EXERCISE REQUIREMENTS:
Leaving out every picture, quote the data below exactly as it appears.

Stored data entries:
#####

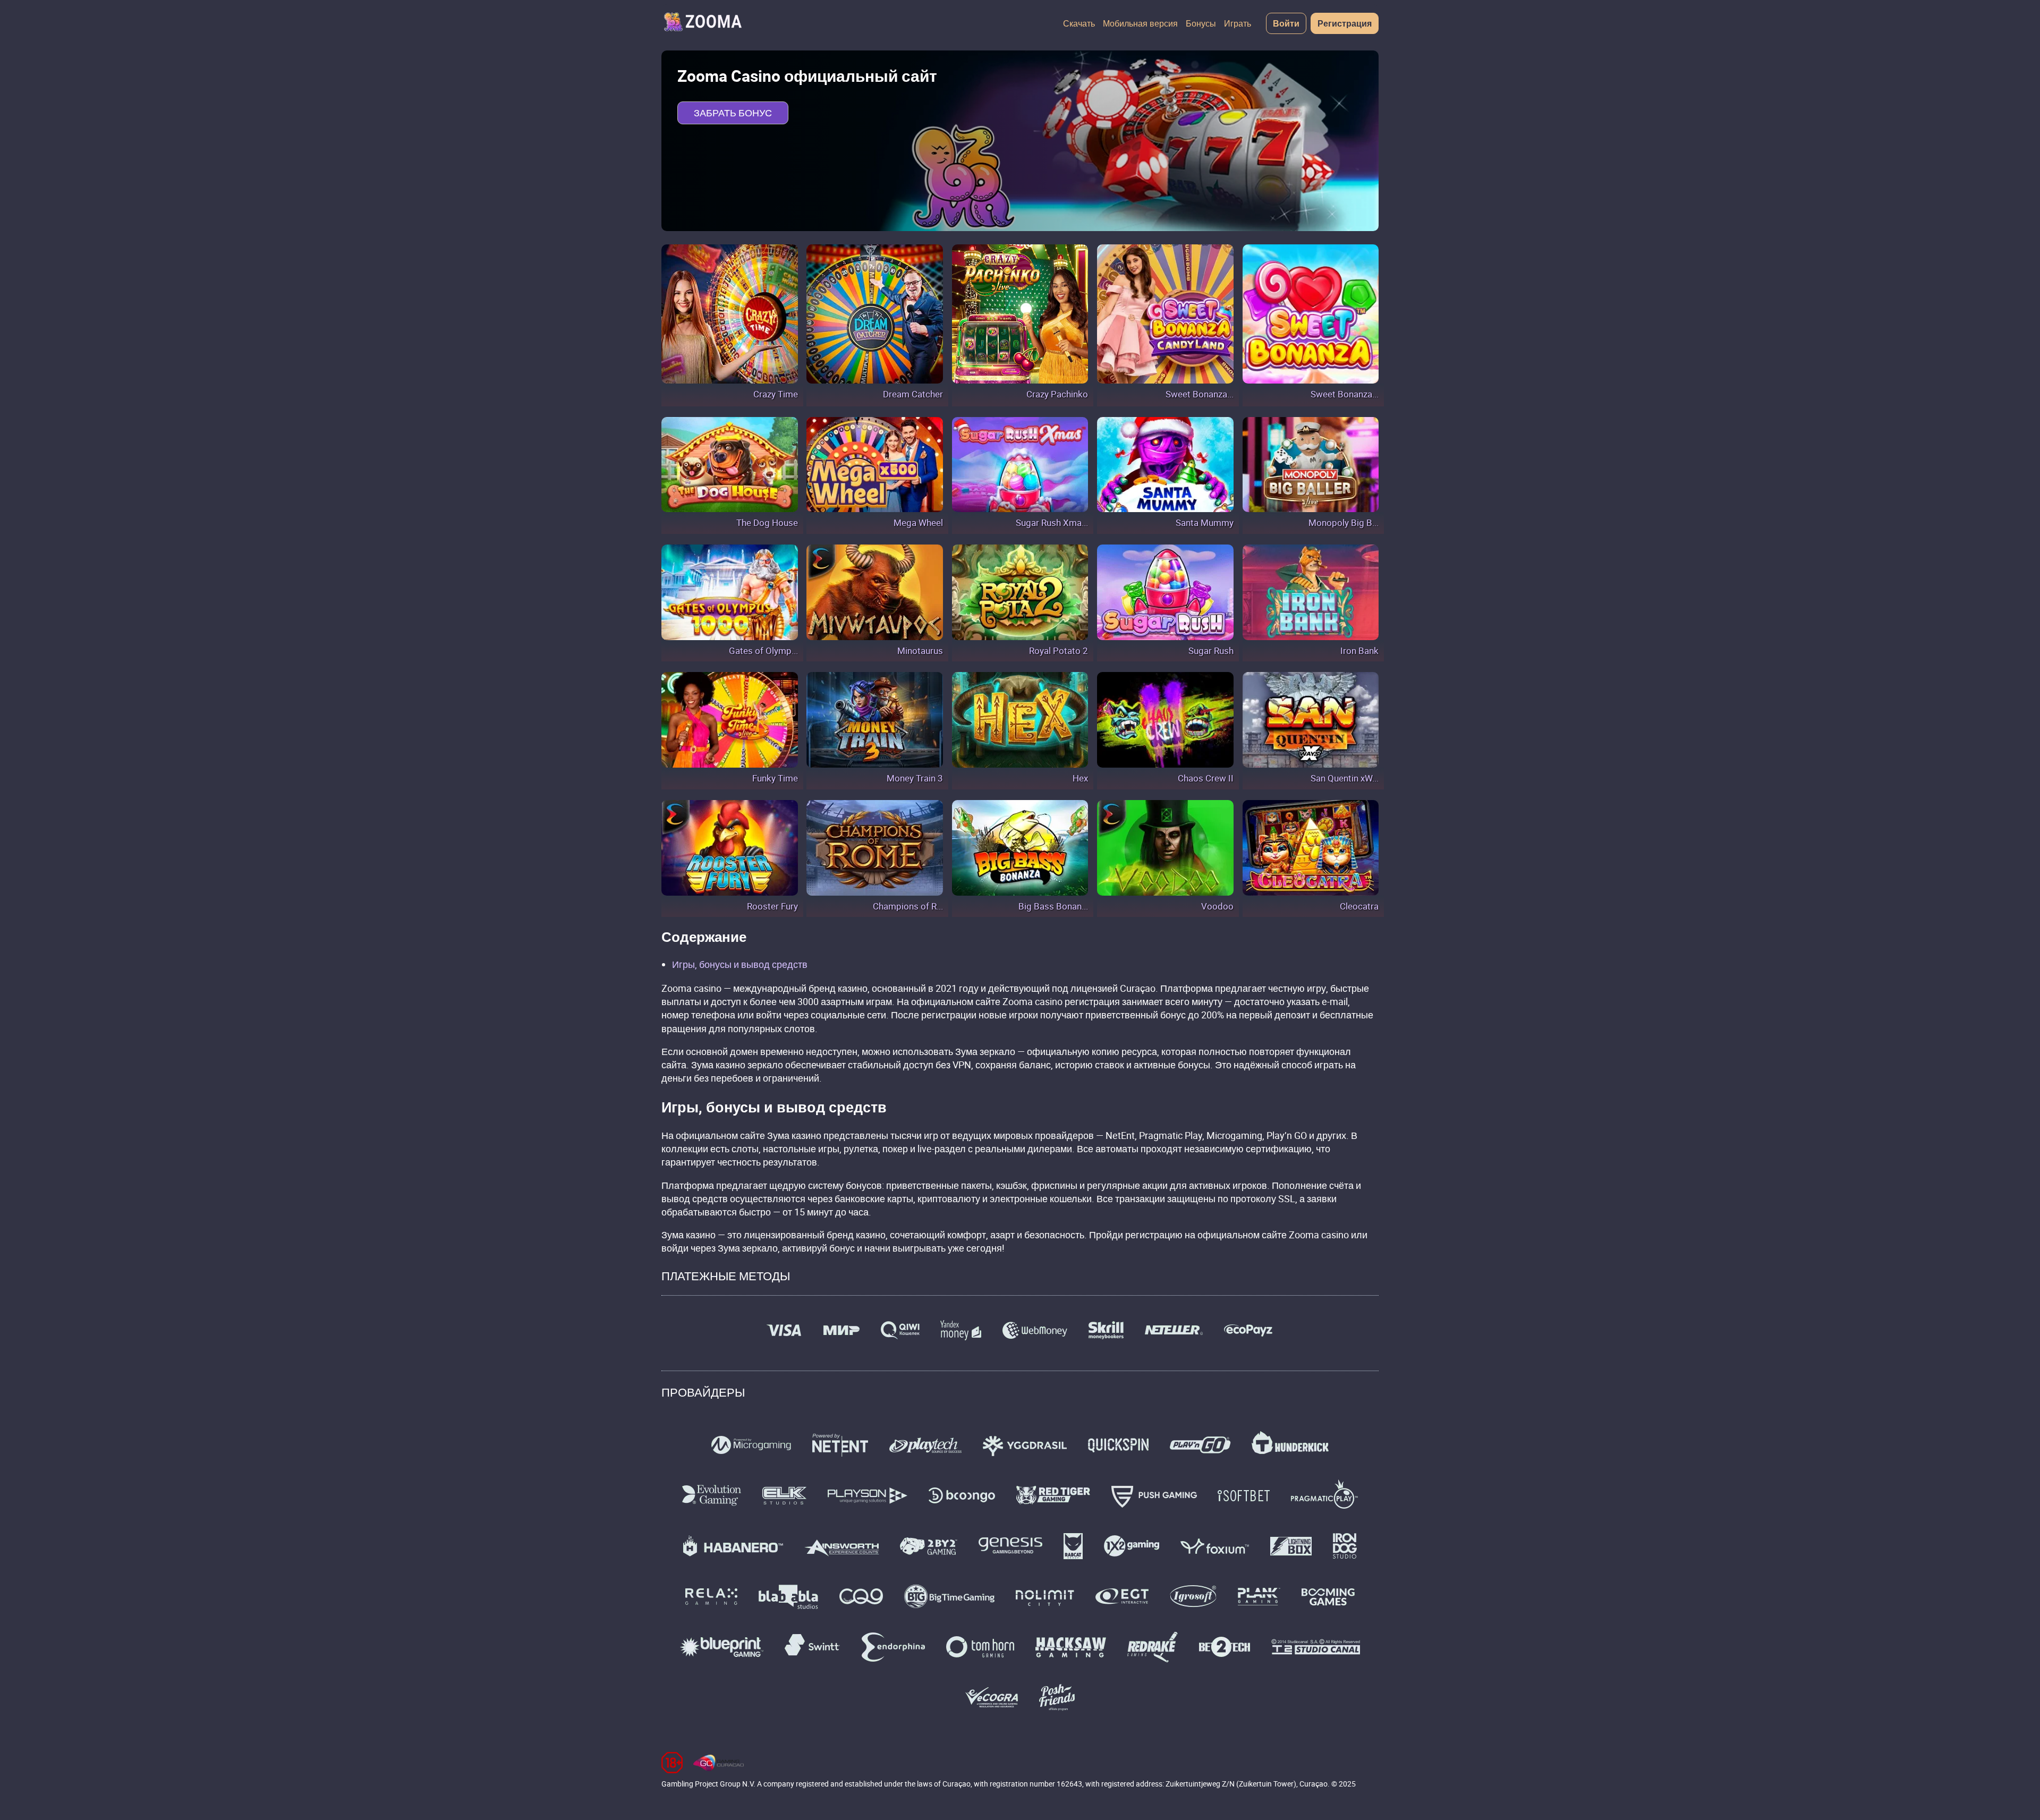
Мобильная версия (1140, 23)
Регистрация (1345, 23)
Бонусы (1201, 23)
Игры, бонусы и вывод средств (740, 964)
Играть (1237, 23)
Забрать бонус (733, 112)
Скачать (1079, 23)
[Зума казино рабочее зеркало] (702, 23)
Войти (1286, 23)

#####

TASK OUTPUT:
Мобильная версия (1140, 23)
Регистрация (1345, 23)
Бонусы (1201, 23)
Игры, бонусы и вывод средств (740, 964)
Играть (1237, 23)
Забрать бонус (733, 112)
Скачать (1079, 23)
[Зума казино рабочее зеркало] (702, 23)
Войти (1286, 23)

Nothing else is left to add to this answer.